Hardware threads (e.g. Intel Hyperthreading) are a cheaper and slower alternative to having multiple-cores
Software threads are a software abstraction implemented by the (Linux) kernel:
- either the kernel runs one software thread per CPU (or hyperthread)
- or it fakes it with the scheduler by running a process for a bit, then a timer interrupt comes, then it switches to another process, and so on
Key to their implementation is the hardware provided and kernel configured separation between userland and kerneland: What are Ring 0 and Ring 3 in the context of operating systems?
I will now focus on hardware threads, which is the more obscure hardware question, with a focus on Intel's implementation which it calls Hyperthreading.
The Intel Manual Volume 3 System Programming Guide - 325384-056US September 2015 8.7 "INTEL HYPER-THREADING TECHNOLOGY ARCHITECTURE" describes HT briefly. It contains the following diagram:

TODO it is slower by how much percent in average in real applications?

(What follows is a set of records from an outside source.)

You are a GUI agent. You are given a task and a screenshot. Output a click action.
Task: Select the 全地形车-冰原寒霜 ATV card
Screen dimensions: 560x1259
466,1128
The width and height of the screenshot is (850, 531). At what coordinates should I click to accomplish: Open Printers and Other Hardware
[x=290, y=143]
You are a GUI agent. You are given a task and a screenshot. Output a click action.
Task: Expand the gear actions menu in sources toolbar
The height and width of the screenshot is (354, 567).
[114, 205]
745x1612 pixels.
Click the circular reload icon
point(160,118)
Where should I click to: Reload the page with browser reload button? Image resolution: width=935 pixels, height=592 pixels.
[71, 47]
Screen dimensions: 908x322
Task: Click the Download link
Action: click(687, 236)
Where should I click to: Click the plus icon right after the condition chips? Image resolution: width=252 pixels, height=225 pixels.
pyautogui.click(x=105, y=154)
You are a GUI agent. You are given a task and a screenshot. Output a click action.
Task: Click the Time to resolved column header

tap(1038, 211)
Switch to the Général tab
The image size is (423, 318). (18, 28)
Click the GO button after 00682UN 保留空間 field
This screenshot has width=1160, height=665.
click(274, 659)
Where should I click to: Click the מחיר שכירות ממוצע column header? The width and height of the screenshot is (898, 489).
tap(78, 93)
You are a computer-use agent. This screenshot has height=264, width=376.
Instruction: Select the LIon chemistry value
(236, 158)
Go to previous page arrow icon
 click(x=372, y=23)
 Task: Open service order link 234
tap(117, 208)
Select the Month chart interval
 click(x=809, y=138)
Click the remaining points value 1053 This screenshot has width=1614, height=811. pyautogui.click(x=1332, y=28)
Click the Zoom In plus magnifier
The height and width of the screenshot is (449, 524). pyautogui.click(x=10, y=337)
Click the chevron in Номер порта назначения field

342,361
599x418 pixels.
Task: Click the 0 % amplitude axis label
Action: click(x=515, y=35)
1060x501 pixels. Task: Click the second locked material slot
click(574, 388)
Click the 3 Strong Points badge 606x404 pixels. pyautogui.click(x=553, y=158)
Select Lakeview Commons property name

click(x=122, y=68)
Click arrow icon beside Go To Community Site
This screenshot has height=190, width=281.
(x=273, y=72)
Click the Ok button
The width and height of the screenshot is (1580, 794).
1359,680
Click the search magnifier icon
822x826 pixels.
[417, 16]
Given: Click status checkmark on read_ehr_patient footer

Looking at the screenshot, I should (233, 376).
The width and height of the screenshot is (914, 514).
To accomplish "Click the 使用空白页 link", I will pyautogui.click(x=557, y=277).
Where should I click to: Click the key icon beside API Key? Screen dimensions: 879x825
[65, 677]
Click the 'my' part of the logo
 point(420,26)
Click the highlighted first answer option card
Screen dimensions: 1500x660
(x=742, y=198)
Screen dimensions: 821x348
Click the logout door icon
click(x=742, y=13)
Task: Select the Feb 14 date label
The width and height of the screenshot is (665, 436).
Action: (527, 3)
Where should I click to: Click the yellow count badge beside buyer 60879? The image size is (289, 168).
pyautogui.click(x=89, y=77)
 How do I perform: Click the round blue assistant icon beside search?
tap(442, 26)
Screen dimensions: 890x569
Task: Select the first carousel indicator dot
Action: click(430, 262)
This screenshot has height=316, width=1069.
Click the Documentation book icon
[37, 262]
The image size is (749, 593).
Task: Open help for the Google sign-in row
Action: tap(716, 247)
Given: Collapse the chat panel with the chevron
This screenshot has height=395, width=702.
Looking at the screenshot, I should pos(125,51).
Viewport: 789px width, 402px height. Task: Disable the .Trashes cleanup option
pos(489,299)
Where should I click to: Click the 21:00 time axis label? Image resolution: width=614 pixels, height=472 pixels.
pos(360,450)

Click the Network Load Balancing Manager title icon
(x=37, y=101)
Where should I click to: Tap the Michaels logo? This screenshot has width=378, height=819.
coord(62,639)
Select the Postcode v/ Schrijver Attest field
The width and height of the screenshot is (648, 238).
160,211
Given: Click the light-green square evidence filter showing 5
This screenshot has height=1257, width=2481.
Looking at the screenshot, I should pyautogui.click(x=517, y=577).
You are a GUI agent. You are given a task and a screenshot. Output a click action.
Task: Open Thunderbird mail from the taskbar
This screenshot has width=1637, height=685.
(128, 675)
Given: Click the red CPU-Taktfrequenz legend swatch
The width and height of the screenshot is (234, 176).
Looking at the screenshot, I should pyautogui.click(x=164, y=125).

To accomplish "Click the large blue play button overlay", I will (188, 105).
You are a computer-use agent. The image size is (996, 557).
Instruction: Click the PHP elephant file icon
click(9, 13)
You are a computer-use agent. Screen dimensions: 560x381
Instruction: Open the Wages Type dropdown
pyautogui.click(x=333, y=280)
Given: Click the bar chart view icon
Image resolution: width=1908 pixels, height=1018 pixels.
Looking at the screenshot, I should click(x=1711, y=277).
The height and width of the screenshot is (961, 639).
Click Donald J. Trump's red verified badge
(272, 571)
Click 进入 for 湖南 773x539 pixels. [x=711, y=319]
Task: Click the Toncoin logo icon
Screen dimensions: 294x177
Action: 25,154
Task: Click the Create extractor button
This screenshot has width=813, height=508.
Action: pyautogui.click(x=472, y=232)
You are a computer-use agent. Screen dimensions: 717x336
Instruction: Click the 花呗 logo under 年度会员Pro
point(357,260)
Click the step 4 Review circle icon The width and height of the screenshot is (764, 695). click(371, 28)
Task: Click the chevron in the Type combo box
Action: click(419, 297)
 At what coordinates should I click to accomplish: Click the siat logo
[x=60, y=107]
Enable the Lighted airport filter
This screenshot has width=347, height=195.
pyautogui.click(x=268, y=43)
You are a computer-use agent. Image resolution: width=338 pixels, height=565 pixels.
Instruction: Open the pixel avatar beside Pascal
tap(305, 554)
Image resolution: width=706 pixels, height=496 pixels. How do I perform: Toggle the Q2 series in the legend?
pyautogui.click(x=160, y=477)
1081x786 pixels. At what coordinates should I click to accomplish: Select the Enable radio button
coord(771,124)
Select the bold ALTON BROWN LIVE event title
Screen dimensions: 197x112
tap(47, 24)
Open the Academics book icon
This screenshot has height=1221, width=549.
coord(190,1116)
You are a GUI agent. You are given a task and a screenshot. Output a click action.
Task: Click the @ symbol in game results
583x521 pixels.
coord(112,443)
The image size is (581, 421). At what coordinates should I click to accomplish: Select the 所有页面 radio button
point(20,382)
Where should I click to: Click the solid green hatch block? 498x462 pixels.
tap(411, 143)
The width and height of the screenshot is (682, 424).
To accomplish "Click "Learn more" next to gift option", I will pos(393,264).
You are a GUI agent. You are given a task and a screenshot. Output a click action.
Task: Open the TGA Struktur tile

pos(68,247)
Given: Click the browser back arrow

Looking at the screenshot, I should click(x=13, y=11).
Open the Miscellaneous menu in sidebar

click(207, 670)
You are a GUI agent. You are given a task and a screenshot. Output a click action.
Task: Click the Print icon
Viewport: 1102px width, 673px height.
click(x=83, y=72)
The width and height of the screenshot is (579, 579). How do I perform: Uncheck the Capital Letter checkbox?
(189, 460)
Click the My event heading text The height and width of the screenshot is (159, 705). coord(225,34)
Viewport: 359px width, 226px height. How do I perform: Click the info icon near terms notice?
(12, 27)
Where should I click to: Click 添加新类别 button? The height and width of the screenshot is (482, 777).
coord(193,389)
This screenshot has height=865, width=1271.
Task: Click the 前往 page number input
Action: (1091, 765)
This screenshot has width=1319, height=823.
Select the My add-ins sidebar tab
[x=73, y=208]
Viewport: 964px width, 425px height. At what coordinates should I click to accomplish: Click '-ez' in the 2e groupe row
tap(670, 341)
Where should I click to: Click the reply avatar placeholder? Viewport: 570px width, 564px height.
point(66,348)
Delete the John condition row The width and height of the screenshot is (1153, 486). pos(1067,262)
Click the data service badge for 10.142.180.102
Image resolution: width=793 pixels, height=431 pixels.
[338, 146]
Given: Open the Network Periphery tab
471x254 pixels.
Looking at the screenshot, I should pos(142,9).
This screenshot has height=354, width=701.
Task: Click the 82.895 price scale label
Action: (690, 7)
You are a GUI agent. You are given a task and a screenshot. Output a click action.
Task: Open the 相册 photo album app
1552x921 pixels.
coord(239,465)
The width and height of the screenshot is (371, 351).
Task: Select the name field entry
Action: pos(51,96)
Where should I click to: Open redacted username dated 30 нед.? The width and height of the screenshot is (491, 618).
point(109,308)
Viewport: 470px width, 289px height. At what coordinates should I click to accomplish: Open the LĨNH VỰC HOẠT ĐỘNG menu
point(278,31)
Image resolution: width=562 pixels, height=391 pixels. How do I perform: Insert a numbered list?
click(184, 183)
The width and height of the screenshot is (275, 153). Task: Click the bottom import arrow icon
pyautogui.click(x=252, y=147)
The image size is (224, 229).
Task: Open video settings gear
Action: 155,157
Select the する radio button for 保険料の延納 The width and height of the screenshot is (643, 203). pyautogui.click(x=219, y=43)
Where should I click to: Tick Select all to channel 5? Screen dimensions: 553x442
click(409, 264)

Hyperthreading is possible because modern single CPUs cores already execute multiple instructions at once with the instruction pipeline https://en.wikipedia.org/wiki/Instruction_pipelining
The instruction pipeline is a separation of functions inside of a single core to ensure that each part of the circuit is used at any given time: reading memory, decoding instructions, executing instructions, etc.
Hyperthreading separates functions further by using:
a single backend, which actually runs the instructions with its pipeline.
Dual core has two backends, which explains the greater cost and performance.
two front-ends, which take two streams of instructions and order them in a way to maximize pipelining usage of the single backend by avoiding hazards.
Dual core would also have 2 front-ends, one for each backend.
There are edge cases where instruction reordering produces no benefit, making hyperthreading useless. But it produces a significant improvement in average.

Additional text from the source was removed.